Objectives: Mortality in pancreatic cancer has remained unchanged over the last 20-30 years. The aim of the present study was to analyse survival trends in a selected population of patients submitted to resection for pancreatic cancer at a single institution.
Methods: Included were 544 patients who underwent pancreatectomy for pancreatic cancer between 1990 and 2009. Patients were categorized into two subgroups according to the decade in which resection was performed (1990-1999 and 2000-2009). Predictors of survival were analysed using univariate and multivariate analyses.

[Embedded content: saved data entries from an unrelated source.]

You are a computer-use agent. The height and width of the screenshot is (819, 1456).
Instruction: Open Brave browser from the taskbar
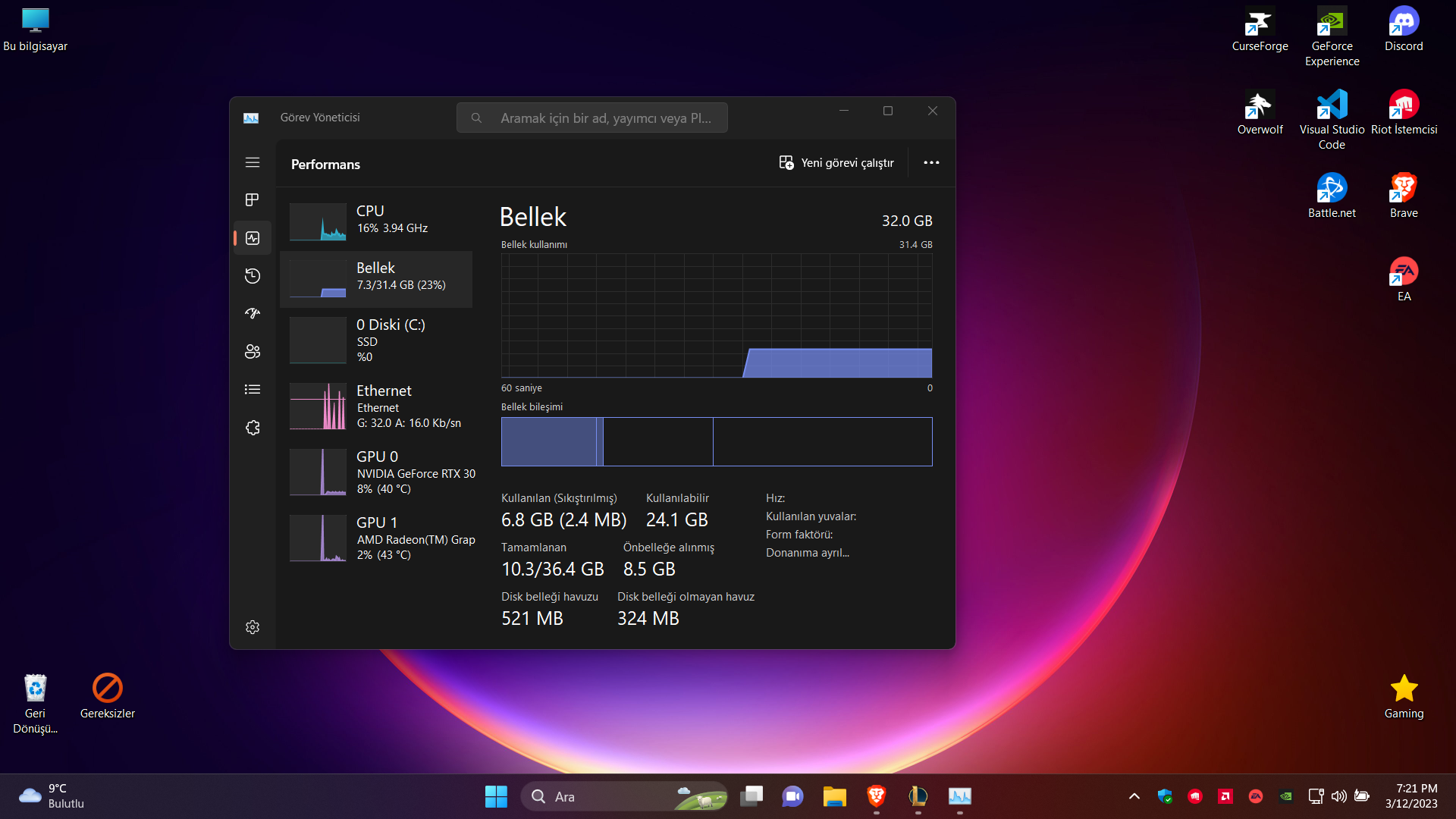[x=876, y=796]
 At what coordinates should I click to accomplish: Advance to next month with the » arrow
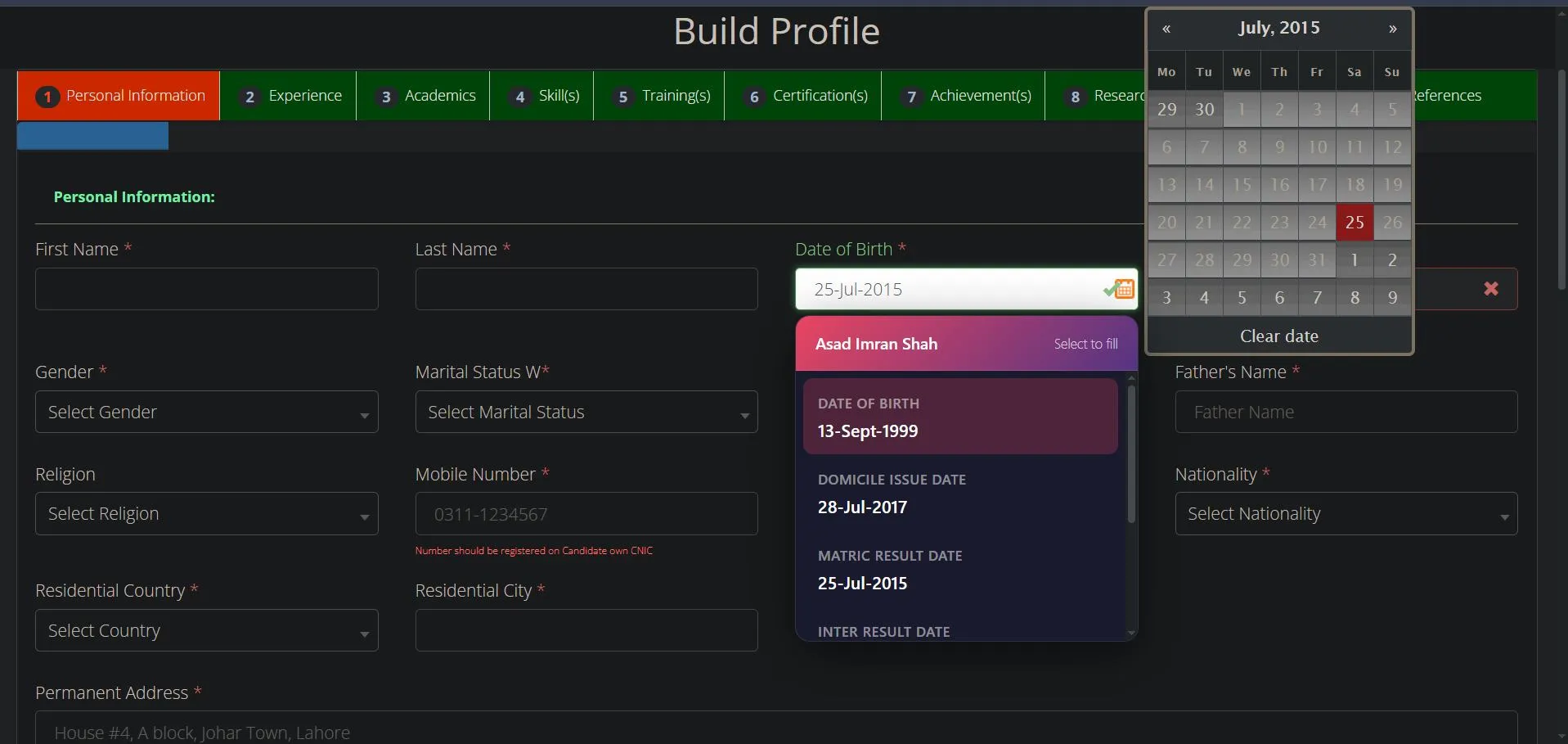(x=1392, y=28)
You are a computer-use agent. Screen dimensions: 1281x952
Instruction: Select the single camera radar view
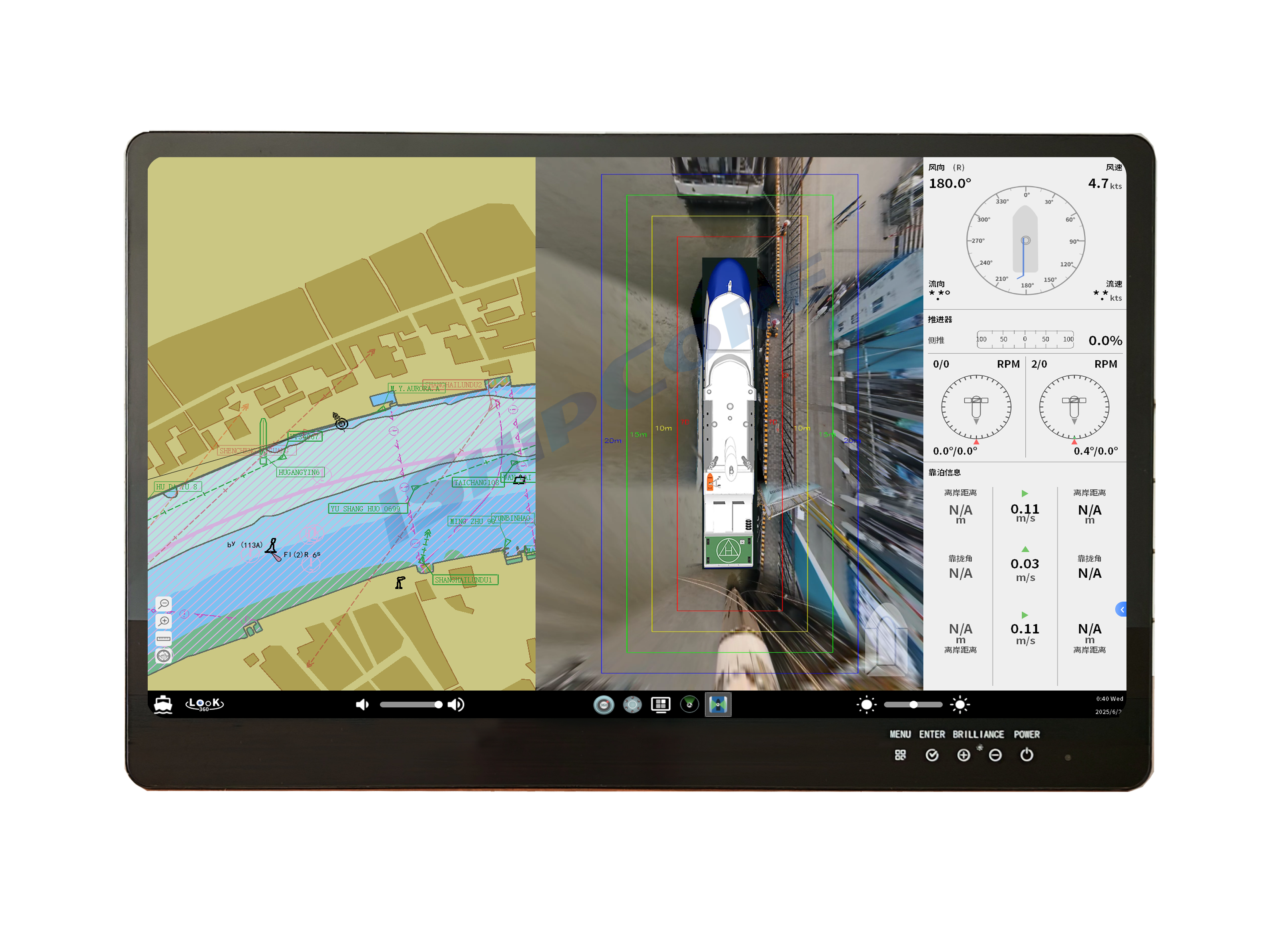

Results: Totals of 114 (21%) and 430 (79%) resections were carried out during the periods 1990-1999 and 2000-2009, respectively (P < 0.0001). Hospital length of stay (16 days versus 10 days; P < 0.001) and postoperative mortality (3% versus 1%; P = 0.160) decreased over time. Median disease-specific survival significantly increased from 16 months in the first period to 29 months in the second period (P < 0.001). Following multivariate analysis, poorly differentiated tumour [hazard ratio (HR) 3.1, P < 0.001], lymph node metastases (HR = 1.9, P < 0.001), macroscopically positive margin (R2) resection (HR = 3.2, P < 0.0001), no adjuvant therapy (HR = 1.6, P < 0.001) and resection performed in the period 1990-1999 (HR = 2.18, P < 0.001) were significant independent predictors of a poor outcome.
Conclusions: Longterm survival after surgery for pancreatic cancer significantly improved over the period under study. Better patient selection and the routine use of adjuvant therapy may account for this improvement.
© 2013 International Hepato-Pancreato-Biliary Association.